I think the OP sees the normal vector as the "true" vector that is perpendicular to the curve, and erroneously considers anything orthogonal to the normal vector to be tangent. It's a misunderstanding of vocabulary. –  alex.jordan Jan 4 '12 at 6:38

In your example, the $x$-axis is tangent to the curve, the $y$-axis is what is called normal to the curve, and the line you describe coming straight up out of the page is what is called binormal to the curve. The normal line lies in the same plane as the curve, while the binormal direction is the cross product of the tangent and normal directions.
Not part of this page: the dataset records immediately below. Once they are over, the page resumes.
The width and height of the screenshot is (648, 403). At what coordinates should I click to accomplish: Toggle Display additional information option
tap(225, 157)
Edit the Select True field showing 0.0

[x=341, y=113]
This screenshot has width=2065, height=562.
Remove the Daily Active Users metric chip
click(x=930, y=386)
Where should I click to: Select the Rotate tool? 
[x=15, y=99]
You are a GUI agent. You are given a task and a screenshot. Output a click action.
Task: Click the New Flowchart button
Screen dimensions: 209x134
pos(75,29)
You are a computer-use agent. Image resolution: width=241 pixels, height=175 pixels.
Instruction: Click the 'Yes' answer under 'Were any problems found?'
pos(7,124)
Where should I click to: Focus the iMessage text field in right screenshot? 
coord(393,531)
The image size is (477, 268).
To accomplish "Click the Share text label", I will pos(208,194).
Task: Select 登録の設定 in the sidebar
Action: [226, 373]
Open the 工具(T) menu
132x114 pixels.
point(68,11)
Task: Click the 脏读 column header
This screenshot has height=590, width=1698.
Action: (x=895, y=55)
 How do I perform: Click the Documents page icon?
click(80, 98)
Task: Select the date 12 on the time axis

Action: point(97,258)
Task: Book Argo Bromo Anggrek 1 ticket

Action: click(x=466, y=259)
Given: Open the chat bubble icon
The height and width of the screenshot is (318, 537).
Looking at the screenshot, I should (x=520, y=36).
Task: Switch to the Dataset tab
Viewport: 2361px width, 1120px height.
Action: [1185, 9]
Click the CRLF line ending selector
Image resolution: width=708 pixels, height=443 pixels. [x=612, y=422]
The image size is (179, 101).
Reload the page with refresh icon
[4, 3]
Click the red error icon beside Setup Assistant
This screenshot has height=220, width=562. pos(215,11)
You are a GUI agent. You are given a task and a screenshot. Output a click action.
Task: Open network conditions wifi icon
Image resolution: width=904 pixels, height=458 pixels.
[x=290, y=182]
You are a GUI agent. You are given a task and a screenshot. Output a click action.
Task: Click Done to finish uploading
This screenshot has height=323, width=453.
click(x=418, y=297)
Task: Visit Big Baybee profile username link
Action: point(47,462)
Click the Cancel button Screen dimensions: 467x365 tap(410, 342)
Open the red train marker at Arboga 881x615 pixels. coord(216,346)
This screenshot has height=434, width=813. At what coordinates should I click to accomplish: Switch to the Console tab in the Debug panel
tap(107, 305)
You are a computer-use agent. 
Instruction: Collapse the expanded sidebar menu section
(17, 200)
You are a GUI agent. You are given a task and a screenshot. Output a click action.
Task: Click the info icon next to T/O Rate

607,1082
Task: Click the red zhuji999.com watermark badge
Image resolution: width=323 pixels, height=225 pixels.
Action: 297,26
Both the normal and binormal lines to a curve are perpendicular to the tangent line as lines, and that motivates why those lines are both called perpendicular to the curve.

If $\vec{r}:\mathbb{R}\to\mathbb{R}^3$, the unit tangent vector $\vec{T}(t)$ is defined as $\frac{\vec{r}'(t)}{\|\vec{r}'(t)\|}$. It is one unit long and points in the same direction as the curve "is moving".

$\vec{T}(t)$ itself changes as $t$ changes. In your example, as $t$ moves through $0$, $\vec{T}(t)$ points downward-right, then to the right, then upward-right. Anyway, that means we can consider $\frac{d}{dt}\vec{T}(t)$, which I'll just call $\vec{T}'(t)$ for short. The unit normal vector $\vec{N}(t)$ is defined as $\frac{\vec{T}'(t)}{\|\vec{T}'(t)\|}$. It is one unit long, and points in the direction that $\vec{T}(t)$ is changing, which is the direction that the curve "is bending". In your example, that's straight up.

Locally, $\vec{T}(t)$ and $\vec{N}(t)$ define a plane that contains the second degree Taylor approximation of the curve. This plane is called the osculating plane.

In $\mathbb{R}^3$, there are $3$ dimensions. Locally, $\vec{T}(t)$ and $\vec{N}(t)$ account for two orthogonal directions. A third orthogonal direction can be written down as $\vec{T}(t)\times\vec{N}(t)$, which we call the unit binormal vector $\vec{B}(t)$. It is automatically one unit long and orthogonal to $\vec{T}(t)$ and $\vec{N}(t)$.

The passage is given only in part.